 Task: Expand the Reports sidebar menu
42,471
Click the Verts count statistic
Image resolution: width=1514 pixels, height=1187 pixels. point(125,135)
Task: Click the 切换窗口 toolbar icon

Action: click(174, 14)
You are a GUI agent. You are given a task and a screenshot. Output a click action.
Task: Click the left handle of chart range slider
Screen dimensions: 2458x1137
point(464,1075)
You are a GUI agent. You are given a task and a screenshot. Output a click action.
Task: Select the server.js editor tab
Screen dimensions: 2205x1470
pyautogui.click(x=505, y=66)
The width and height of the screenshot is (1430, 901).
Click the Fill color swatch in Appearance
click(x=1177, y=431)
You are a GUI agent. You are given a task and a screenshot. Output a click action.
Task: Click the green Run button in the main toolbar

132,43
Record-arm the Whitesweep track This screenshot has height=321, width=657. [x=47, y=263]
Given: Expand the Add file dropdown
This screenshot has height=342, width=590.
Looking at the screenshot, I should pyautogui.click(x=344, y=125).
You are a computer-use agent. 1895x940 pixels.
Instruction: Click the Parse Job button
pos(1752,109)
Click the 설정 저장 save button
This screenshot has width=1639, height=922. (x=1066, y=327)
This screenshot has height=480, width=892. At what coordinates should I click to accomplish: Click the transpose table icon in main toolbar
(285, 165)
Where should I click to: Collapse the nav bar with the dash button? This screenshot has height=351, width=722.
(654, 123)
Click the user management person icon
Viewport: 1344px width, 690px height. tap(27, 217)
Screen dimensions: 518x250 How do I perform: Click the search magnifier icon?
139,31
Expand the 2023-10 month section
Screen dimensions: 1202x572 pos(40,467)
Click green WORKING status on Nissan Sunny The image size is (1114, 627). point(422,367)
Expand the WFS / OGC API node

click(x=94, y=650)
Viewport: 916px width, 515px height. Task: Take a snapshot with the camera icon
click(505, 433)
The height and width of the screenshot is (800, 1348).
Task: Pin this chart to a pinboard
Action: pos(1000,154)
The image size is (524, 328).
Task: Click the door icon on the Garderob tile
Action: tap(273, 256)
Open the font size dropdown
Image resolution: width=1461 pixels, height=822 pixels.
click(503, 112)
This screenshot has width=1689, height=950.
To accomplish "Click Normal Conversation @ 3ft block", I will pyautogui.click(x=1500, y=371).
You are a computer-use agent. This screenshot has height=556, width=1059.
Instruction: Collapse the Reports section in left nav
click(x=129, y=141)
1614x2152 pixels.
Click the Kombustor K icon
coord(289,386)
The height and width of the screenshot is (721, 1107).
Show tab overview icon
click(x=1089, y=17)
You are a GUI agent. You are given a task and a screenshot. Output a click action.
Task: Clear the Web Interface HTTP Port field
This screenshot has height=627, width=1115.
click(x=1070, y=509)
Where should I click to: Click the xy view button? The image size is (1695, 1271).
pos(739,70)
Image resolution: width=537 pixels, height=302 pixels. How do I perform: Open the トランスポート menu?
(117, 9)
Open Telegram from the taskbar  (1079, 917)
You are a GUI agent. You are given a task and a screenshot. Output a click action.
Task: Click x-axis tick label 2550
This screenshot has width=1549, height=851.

AIM OF THE EXERCISE →
Once you have checked every line of the material above, return the ones that hold the string "computer".

SOLUTION BELOW →
You are a computer-use agent. 1895x940 pixels.
You are a computer-use agent. This screenshot has height=556, width=1059.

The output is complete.